I realize I’ve never made good on my promise to explain how I would build a secure Flash music player. Partly I forgot; partly it’s just that it’s an impossible problem, and proposing incremental improvements to the situation isn’t very satisfying.
But look, you can at least half-ass it. Right now if someone gets a hold of the MP3 URL the jig is up — they can repost it anywhere else and help themselves to your bandwidth. You can improve on this situation, at least, by serving a dynamic playlist filled with URLs that are only good for the current user. Either throw each URL away after one use (admittedly problematic for repeating a song without additional trips to the playlist server); or, better yet, find the song by hashing its unique identifier together with the user’s IP and user agent (again, in the dynamic playlist generation script). You don’t have to move any files around, you just have to write a script that looks up the requested hash in the database and then pipes out the MP3 from its secret location. There’s no need for encryption, even. Season with additional querystring parameters and column indices to taste.
“But Tom!” you cry, “Can’t an enterprising jerk like yourself then write a script that reverse-engineers this process and automatically creates URLs that are compatible with their use agent/IP combination?” Well, yes — although the salting algorithm (and song identifier, potentially) will remain secret, so you’re going to need a rainbow table, which usually costs money. But also no, because you made a note in your database when the browser talked to the playlist server. So strangers can’t come in — they have to have at least asked for that playlist first.
Of course, if they went after the MP3 they would done so have, anyway. So yes, securing the file against individuals is still hopeless — I hope I never implied otherwise. But at least reposting or emailing the link won’t get them anywhere.

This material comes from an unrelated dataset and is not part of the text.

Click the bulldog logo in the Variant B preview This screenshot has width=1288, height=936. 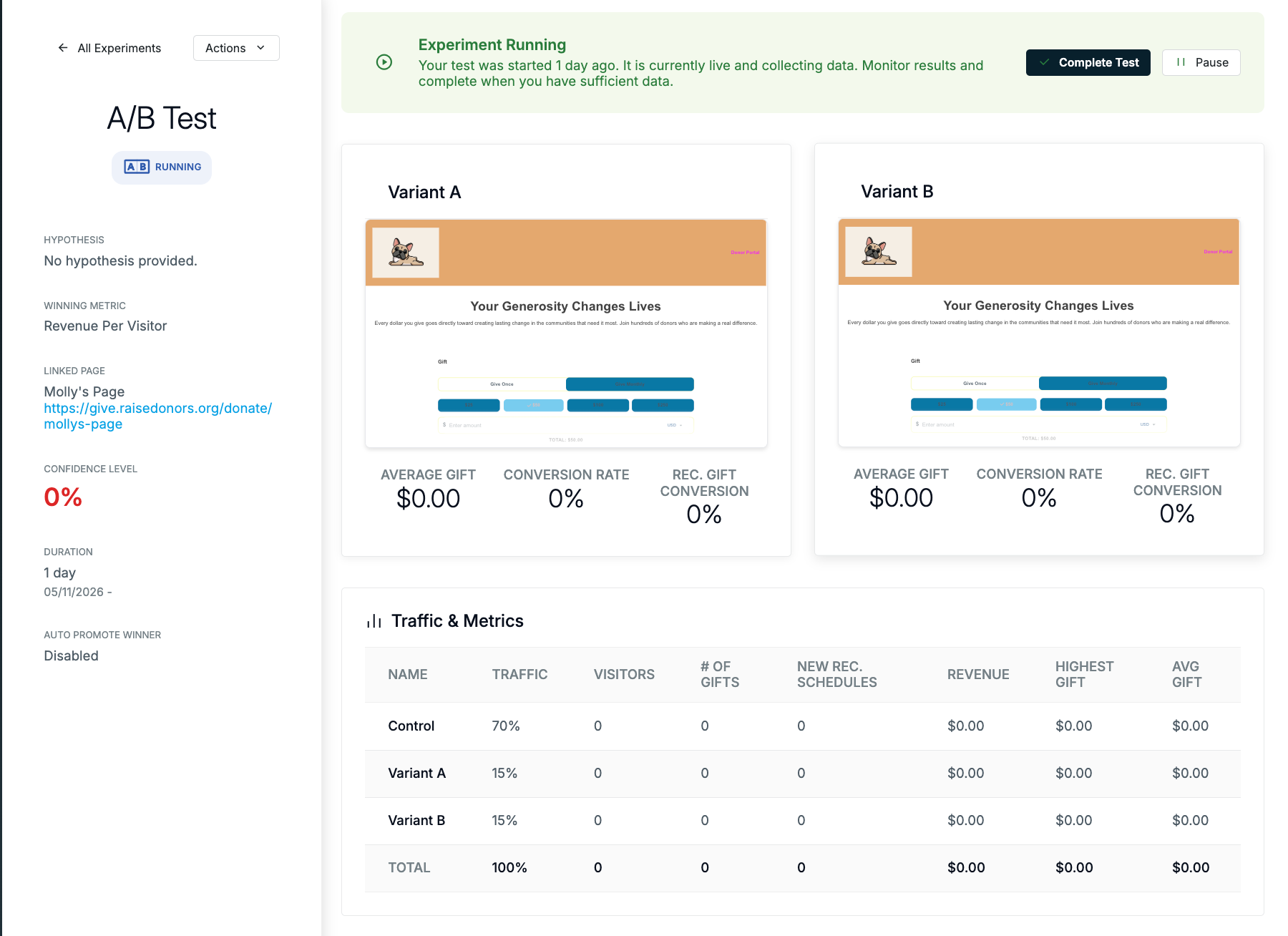[879, 252]

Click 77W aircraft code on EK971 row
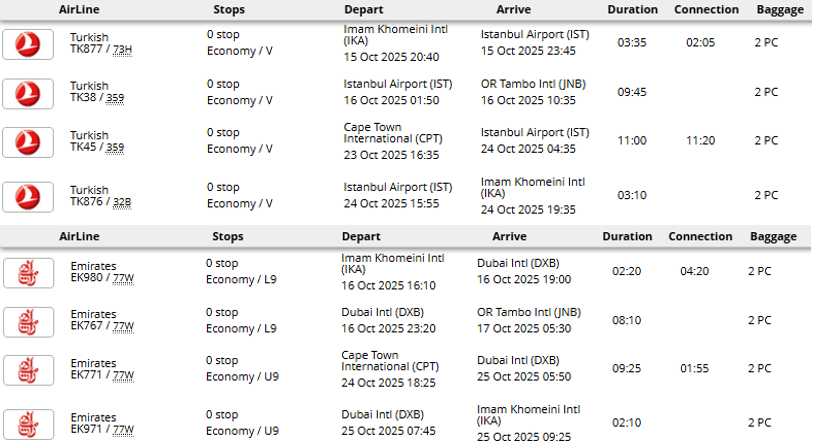(123, 430)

The downside to all of this is that you’re going to have to stop using a big dumb CDN. But look, it’s just not that hard to stand up a dead-simple EC2 LAMP instance to serve your playlist creation script and pipe stuff out of S3. Elasticfox, people.
Oh, and one other thing: for god’s sake, ban jackasses like me the first time you see a naked curl user-agent string. I never remember that -A flag until I absolutely have to.